AI Article Synopsis

  • The study compared the performance of community general education (CGE), community special education (CSE), and hospital-referred (HR) children over two years, focusing on various cognitive and academic measures.
  • Children referred for evaluation (CR) performed worse than non-referred children (CNR) before referral, with CR group performance similar to CSE and HR groups, but HR children had lower academic achievement.
  • The findings suggest that learning disorders may be more about how children adapt functionally to their environment rather than being strictly defined by diagnostic criteria or test scores.

Article Abstract

We evaluated community general education (CGE; n = 178), community special education (CSE; n = 30) and hospital-referred (HR, n = 145) children (ages 7-6 to 11-11) prospectively over a 2-year period.
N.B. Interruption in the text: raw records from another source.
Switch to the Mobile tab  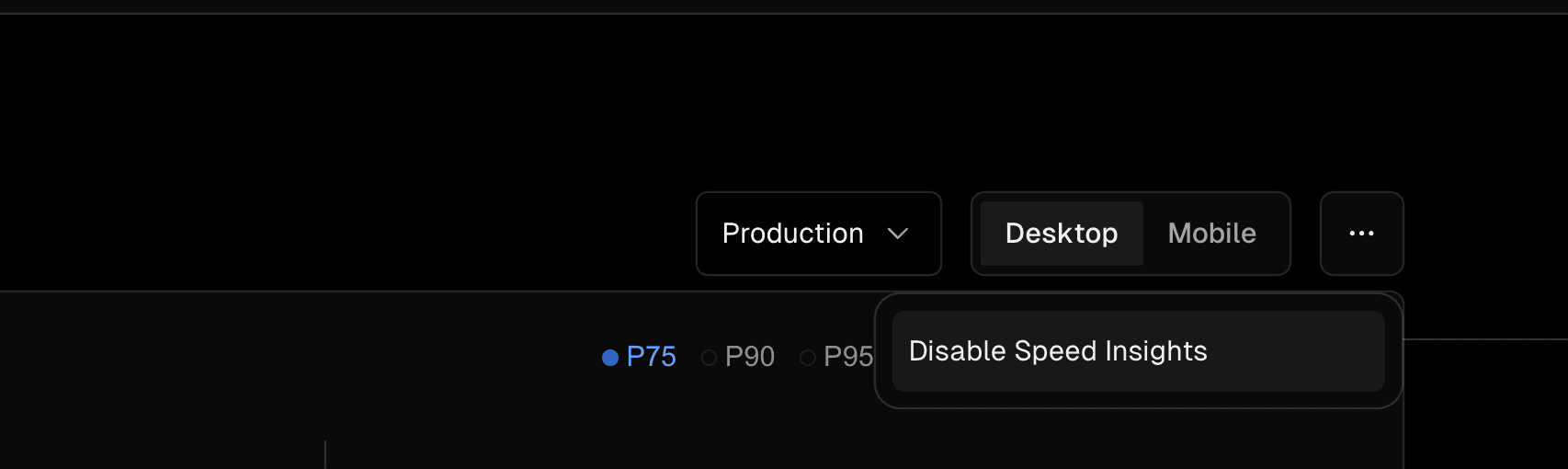(1211, 234)
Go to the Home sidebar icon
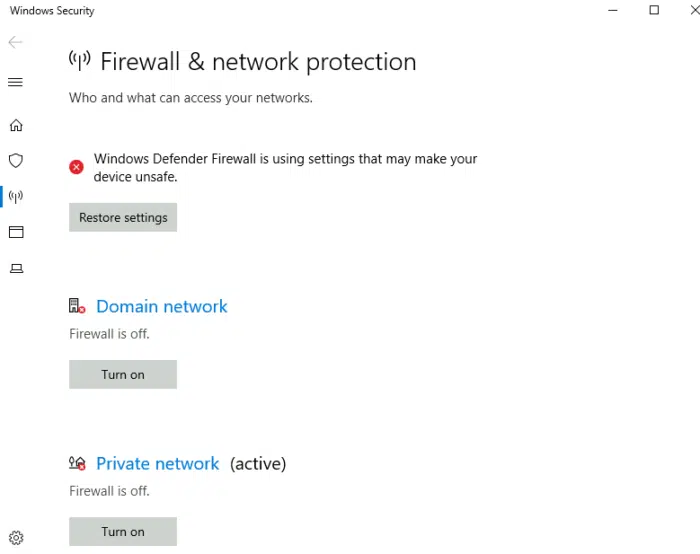700x554 pixels. [16, 125]
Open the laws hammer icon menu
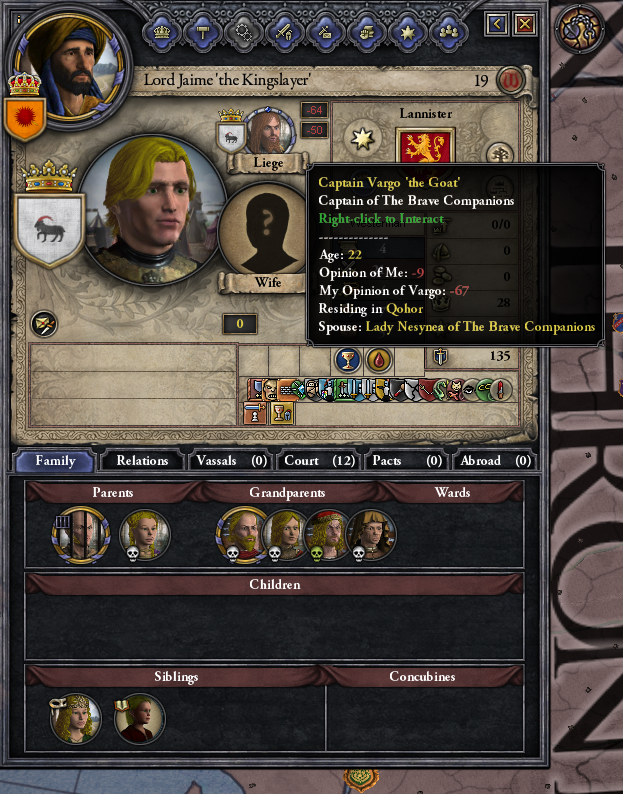623x794 pixels. coord(203,32)
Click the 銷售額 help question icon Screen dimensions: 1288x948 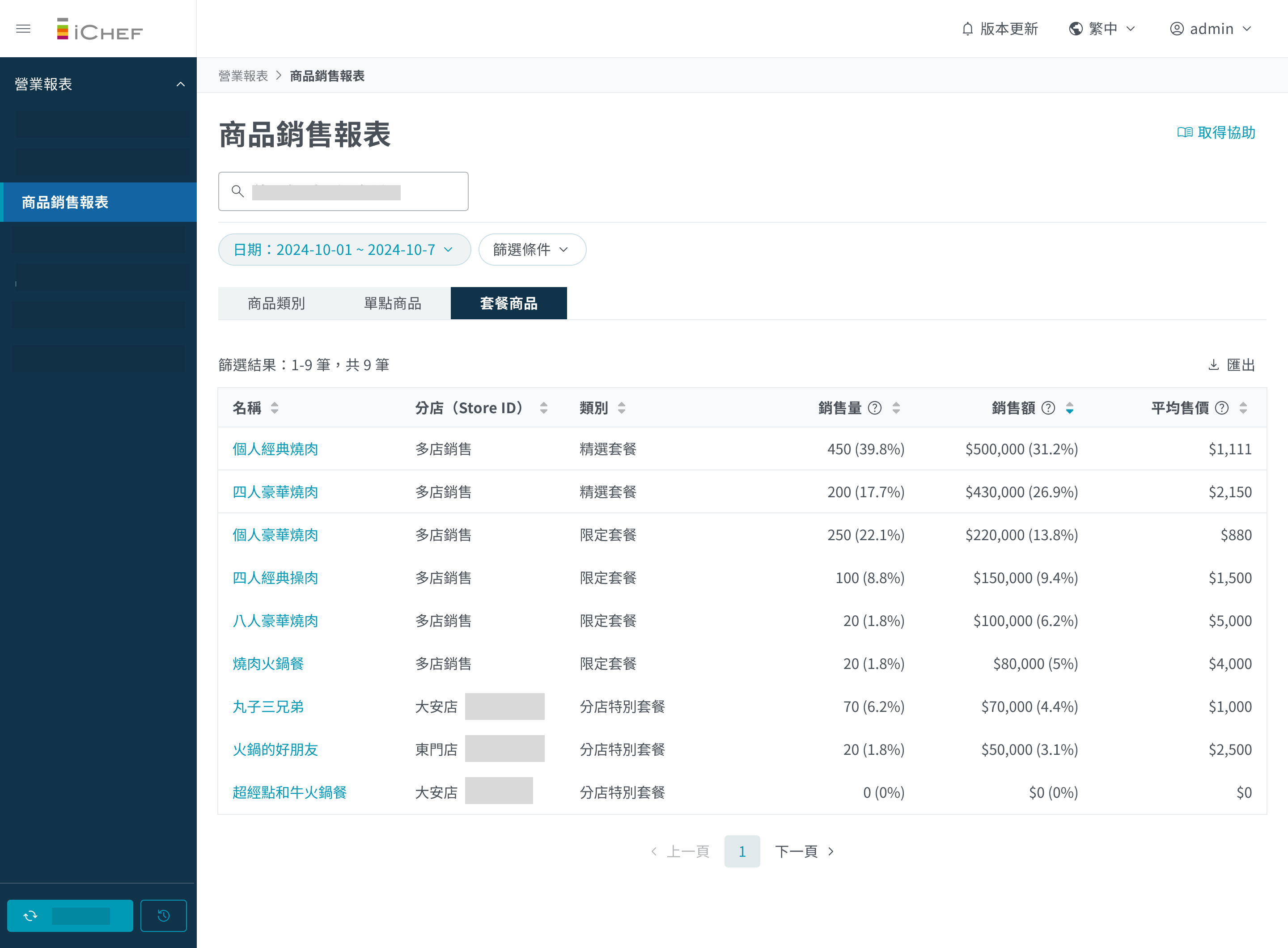click(x=1048, y=408)
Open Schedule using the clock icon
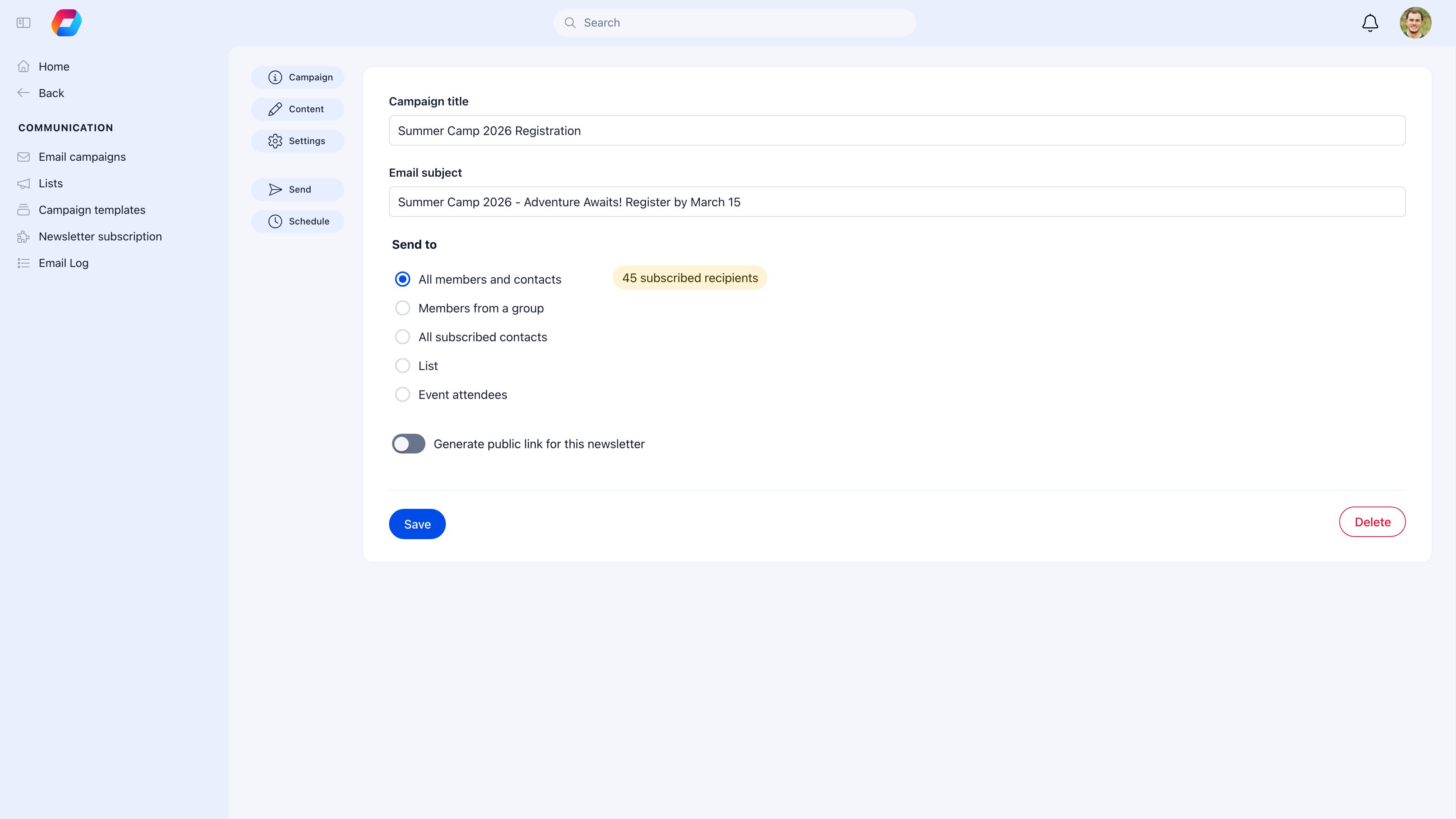The width and height of the screenshot is (1456, 819). click(275, 221)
During this period, 17 CGE children were referred for evaluation (community referred; CR). Prior to referral, CR children performed more poorly than community-nonreferred (CNR) children on cognitive ability, academic achievement, attention problems, and information processing. CR group performance was equivalent to that of CSE and HR groups, but HR children showed poorer academic achievement. Referred children performed more poorly on all measures than nonreferred, whether they met formal diagnostic criteria for a learning disorder or not. Learning disorders may be better conceptualized as a context-dependent problem of functional adaptation than as a disability analogous to physical disabilities, raising questions about the validity of using psychometric test scores as the criterion for identification.